**Exercise details**
The data below holds a line containing "Click the share icon on product image" and a line containing "Click download arrow"; please quote exactly those two lines and every line between them, and nothing else.
☆ ☆ ☆ ☆ ☆ ☆ ☆
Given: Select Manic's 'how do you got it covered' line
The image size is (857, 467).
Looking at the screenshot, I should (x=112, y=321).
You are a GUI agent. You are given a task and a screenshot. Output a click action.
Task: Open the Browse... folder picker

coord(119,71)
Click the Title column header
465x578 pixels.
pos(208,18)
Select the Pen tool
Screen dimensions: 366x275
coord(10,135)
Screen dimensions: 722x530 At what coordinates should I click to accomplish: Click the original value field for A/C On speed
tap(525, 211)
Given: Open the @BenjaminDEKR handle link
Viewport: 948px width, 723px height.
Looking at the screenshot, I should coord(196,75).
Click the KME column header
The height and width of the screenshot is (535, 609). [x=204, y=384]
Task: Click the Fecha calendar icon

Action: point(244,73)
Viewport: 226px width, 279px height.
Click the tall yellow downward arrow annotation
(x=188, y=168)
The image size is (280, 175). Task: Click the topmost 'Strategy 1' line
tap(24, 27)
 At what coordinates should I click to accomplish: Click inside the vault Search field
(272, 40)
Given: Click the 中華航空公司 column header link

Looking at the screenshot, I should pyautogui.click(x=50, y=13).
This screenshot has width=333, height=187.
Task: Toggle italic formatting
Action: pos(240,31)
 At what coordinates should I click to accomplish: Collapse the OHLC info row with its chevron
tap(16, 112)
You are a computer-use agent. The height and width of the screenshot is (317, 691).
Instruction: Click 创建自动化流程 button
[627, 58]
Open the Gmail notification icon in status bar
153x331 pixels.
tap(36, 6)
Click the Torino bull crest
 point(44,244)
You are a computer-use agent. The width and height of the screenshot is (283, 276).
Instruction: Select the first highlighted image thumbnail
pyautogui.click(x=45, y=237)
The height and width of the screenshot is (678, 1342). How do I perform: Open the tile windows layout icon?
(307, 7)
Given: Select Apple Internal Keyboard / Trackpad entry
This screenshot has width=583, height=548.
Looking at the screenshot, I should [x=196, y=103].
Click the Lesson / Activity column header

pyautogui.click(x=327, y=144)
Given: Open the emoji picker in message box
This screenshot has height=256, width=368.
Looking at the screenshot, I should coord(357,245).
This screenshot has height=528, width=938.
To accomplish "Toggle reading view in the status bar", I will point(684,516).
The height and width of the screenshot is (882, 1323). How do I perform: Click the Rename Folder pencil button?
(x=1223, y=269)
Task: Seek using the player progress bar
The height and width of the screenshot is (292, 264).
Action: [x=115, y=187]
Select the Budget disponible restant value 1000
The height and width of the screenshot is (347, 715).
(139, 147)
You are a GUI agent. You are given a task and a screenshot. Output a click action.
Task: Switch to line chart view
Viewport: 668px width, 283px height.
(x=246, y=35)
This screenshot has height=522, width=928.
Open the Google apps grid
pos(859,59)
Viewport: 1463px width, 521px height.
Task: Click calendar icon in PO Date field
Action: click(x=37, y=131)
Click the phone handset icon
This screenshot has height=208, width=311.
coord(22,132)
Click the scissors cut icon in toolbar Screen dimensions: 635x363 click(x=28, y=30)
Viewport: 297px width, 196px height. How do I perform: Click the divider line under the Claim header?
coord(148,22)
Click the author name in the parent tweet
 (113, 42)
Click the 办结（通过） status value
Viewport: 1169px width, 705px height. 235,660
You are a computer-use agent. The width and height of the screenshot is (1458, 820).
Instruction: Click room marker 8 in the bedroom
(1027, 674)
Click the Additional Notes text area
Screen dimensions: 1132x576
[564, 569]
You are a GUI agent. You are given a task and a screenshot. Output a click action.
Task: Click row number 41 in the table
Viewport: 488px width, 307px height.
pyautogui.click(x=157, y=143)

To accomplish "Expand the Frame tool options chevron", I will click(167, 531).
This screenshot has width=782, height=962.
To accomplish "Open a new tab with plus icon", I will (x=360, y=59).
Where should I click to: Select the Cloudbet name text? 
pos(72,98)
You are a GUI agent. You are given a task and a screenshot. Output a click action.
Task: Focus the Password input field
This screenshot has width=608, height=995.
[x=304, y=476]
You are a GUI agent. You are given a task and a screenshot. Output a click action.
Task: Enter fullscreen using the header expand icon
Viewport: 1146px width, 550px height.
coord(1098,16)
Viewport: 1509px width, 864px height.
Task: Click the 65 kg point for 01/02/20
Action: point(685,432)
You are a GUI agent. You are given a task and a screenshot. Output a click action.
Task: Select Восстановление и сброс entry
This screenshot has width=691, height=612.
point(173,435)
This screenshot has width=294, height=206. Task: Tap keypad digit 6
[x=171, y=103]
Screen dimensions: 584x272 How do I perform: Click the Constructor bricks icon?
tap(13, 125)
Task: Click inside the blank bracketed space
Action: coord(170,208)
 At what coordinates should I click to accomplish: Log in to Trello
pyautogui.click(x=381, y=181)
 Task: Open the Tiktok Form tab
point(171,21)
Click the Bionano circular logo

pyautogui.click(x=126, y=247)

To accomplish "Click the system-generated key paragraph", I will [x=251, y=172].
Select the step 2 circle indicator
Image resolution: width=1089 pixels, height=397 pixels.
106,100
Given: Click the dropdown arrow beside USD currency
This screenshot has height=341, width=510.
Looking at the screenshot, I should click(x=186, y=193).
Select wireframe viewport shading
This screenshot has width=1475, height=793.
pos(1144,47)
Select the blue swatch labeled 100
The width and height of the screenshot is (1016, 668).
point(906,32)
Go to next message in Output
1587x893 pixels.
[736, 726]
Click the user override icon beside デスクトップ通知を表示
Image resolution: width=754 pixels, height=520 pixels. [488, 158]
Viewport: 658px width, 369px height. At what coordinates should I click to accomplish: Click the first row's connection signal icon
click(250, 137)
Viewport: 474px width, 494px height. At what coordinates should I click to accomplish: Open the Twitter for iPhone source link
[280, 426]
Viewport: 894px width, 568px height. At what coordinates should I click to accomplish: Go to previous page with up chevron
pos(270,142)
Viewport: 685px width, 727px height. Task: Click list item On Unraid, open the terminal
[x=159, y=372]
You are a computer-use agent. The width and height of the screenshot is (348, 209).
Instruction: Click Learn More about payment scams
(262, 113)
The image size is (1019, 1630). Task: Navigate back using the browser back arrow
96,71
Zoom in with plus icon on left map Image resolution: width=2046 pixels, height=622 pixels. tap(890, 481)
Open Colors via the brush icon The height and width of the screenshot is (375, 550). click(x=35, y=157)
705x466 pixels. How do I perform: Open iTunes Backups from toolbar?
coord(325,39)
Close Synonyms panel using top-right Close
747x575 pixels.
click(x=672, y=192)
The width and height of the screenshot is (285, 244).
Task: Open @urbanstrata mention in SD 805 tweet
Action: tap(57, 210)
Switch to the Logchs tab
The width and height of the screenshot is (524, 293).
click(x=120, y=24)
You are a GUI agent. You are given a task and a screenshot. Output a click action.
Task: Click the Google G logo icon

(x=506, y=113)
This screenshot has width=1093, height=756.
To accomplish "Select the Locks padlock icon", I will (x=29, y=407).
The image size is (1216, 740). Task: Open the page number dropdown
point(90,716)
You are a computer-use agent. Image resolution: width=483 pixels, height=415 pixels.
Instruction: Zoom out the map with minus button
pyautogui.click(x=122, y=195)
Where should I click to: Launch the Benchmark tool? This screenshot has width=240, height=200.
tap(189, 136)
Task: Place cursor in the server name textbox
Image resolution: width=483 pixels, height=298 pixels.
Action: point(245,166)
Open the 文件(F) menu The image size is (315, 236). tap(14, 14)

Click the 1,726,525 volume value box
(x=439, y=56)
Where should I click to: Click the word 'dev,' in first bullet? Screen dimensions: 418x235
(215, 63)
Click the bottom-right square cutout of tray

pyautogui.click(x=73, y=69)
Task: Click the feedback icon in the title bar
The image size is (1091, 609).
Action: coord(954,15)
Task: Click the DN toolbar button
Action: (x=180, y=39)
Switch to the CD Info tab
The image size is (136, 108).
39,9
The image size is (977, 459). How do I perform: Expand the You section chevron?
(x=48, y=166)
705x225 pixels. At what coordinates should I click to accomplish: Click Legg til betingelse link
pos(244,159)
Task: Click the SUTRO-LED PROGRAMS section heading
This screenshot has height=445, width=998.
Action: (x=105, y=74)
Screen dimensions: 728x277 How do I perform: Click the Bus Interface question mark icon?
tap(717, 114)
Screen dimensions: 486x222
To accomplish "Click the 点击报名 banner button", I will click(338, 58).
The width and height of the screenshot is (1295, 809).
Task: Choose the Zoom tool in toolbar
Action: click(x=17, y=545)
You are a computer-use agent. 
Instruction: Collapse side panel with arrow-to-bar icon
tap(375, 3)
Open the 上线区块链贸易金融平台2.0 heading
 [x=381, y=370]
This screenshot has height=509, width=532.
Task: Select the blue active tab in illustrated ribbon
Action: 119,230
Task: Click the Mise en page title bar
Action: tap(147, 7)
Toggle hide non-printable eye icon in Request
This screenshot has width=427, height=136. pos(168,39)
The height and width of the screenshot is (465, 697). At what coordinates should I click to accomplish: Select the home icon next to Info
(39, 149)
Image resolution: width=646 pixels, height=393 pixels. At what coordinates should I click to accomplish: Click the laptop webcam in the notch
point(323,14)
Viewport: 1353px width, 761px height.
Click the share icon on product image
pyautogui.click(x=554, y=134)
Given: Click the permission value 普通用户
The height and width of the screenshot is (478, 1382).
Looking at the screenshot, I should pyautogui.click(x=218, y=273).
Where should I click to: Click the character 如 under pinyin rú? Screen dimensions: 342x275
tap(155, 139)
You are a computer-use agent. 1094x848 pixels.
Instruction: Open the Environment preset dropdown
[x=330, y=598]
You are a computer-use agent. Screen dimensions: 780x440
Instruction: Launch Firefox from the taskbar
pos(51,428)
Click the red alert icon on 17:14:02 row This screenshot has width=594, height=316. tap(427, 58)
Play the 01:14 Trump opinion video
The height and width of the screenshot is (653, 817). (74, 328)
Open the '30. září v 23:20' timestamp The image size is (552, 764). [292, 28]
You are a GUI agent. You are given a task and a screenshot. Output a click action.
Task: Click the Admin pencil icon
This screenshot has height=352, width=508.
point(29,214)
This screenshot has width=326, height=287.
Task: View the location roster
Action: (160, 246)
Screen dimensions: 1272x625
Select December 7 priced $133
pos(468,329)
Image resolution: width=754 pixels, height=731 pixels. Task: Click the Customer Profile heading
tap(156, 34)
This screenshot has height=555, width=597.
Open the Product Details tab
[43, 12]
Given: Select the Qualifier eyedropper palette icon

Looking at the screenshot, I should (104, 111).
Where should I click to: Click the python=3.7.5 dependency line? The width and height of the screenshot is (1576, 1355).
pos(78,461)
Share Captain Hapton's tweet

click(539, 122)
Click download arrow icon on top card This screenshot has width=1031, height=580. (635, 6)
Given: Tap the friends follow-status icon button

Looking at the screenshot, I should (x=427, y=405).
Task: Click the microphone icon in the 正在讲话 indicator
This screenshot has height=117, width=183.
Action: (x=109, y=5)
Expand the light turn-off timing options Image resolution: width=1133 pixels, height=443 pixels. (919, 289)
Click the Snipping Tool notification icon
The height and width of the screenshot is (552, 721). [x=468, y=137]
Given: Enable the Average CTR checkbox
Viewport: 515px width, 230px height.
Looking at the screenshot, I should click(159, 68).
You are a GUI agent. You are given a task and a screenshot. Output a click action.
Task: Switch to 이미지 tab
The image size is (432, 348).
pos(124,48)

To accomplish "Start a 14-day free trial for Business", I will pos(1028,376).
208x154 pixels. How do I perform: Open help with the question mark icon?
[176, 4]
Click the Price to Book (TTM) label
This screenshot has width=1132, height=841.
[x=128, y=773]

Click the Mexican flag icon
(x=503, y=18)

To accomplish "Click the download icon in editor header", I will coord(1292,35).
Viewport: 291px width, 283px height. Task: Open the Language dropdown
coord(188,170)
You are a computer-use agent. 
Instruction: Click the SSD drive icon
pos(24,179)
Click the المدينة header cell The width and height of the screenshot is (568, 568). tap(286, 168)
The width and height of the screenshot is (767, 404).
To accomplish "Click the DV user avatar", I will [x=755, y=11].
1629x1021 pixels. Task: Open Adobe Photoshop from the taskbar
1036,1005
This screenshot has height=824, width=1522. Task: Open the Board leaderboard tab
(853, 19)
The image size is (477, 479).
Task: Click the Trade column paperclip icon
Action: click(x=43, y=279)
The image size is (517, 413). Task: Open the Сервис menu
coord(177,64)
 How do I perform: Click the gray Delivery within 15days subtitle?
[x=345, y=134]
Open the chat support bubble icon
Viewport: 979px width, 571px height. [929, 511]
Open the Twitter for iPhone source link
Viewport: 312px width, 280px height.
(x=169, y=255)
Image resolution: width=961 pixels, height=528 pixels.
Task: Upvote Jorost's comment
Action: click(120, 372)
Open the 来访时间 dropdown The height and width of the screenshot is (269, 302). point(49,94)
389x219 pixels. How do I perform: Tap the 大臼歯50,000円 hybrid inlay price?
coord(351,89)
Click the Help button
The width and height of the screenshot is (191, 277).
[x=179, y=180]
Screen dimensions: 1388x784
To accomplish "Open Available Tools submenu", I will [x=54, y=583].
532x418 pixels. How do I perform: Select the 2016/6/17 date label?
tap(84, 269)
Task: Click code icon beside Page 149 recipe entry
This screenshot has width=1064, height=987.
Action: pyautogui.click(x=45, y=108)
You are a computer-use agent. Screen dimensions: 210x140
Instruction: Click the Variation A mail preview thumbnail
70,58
☆ ☆ ☆ ☆ ☆ ☆ ☆
**Task solution**
Click the share icon on product image
pyautogui.click(x=554, y=134)
Given: Click the permission value 普通用户
The height and width of the screenshot is (478, 1382).
Looking at the screenshot, I should pyautogui.click(x=218, y=273).
Where should I click to: Click the character 如 under pinyin rú? Screen dimensions: 342x275
tap(155, 139)
You are a computer-use agent. 1094x848 pixels.
Instruction: Open the Environment preset dropdown
[x=330, y=598]
You are a computer-use agent. Screen dimensions: 780x440
Instruction: Launch Firefox from the taskbar
pos(51,428)
Click the red alert icon on 17:14:02 row This screenshot has width=594, height=316. tap(427, 58)
Play the 01:14 Trump opinion video
The height and width of the screenshot is (653, 817). (74, 328)
Open the '30. září v 23:20' timestamp The image size is (552, 764). [292, 28]
You are a GUI agent. You are given a task and a screenshot. Output a click action.
Task: Click the Admin pencil icon
This screenshot has height=352, width=508.
point(29,214)
This screenshot has width=326, height=287.
Task: View the location roster
Action: (160, 246)
Screen dimensions: 1272x625
Select December 7 priced $133
pos(468,329)
Image resolution: width=754 pixels, height=731 pixels. Task: Click the Customer Profile heading
tap(156, 34)
This screenshot has height=555, width=597.
Open the Product Details tab
[43, 12]
Given: Select the Qualifier eyedropper palette icon

Looking at the screenshot, I should (104, 111).
Where should I click to: Click the python=3.7.5 dependency line? The width and height of the screenshot is (1576, 1355).
pos(78,461)
Share Captain Hapton's tweet

click(539, 122)
Click download arrow icon on top card This screenshot has width=1031, height=580. (635, 6)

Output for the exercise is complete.